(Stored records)
■ ■ ■ ■ ■ ■ ■

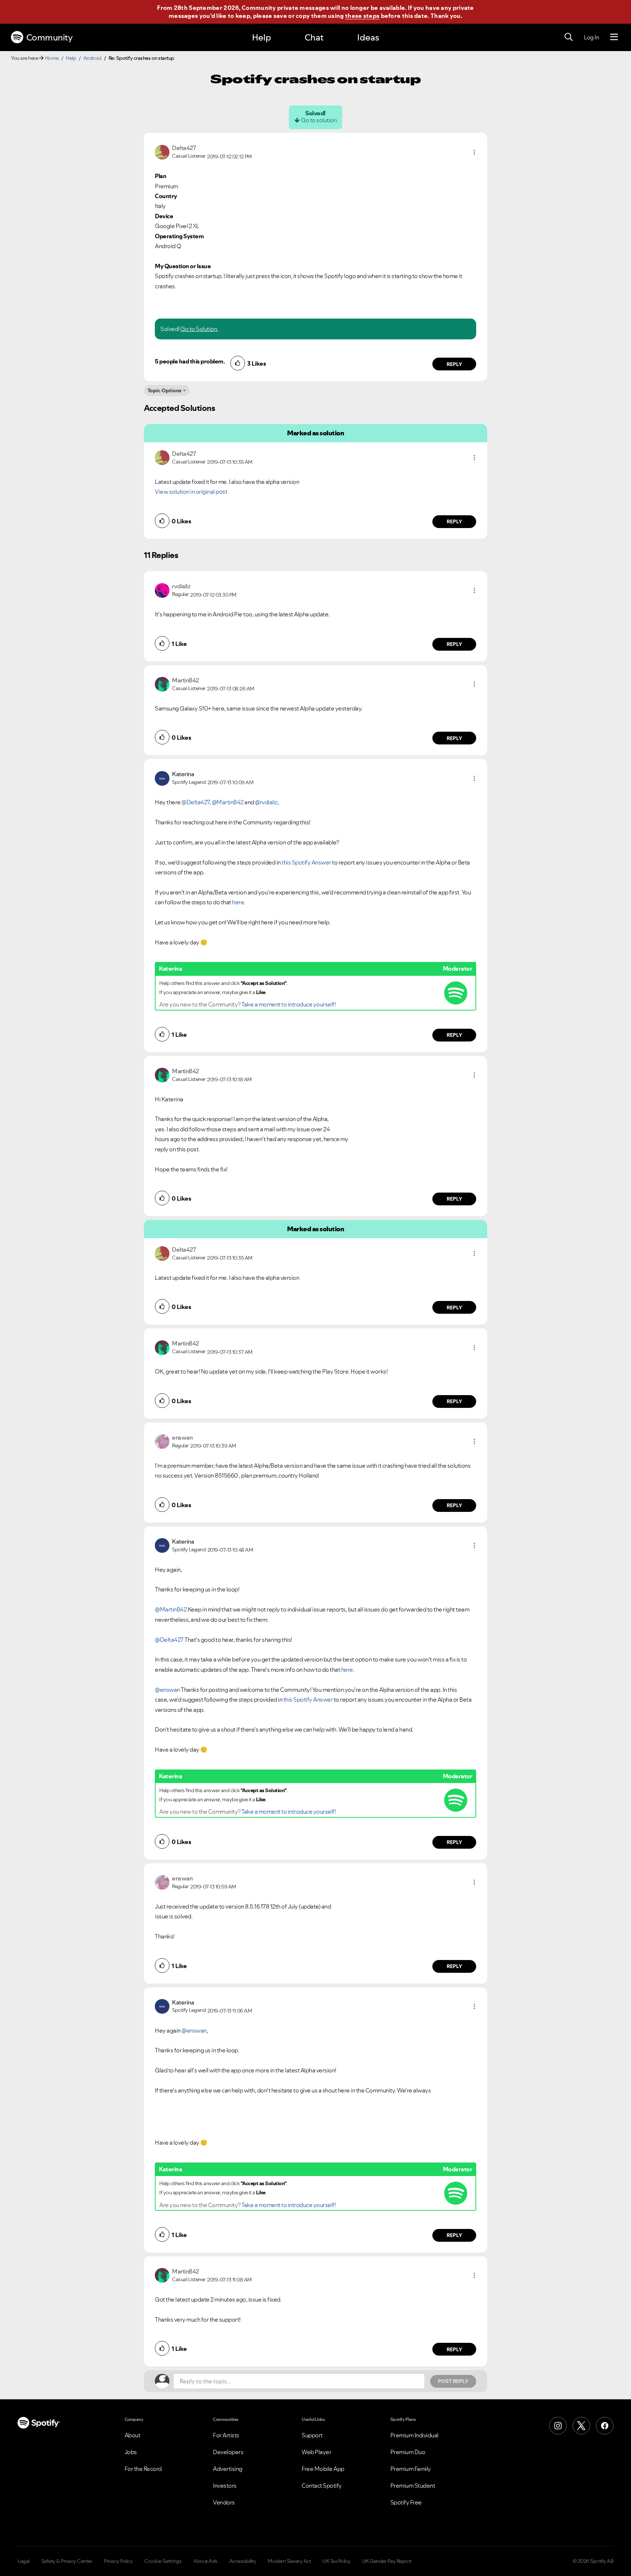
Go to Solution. (199, 329)
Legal (24, 2561)
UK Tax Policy (336, 2561)
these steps (362, 16)
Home (52, 58)
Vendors (224, 2502)
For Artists (226, 2435)
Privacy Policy (118, 2561)
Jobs (131, 2452)
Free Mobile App (323, 2469)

■ ■ ■ ■ ■ ■ ■

→ **Instructions for the task**: Print each of the records above exactly as written, leaving no picture in the copy.

→ **Answer box**:
Go to Solution. (199, 329)
Legal (24, 2561)
UK Tax Policy (336, 2561)
these steps (362, 16)
Home (52, 58)
Vendors (224, 2502)
For Artists (226, 2435)
Privacy Policy (118, 2561)
Jobs (131, 2452)
Free Mobile App (323, 2469)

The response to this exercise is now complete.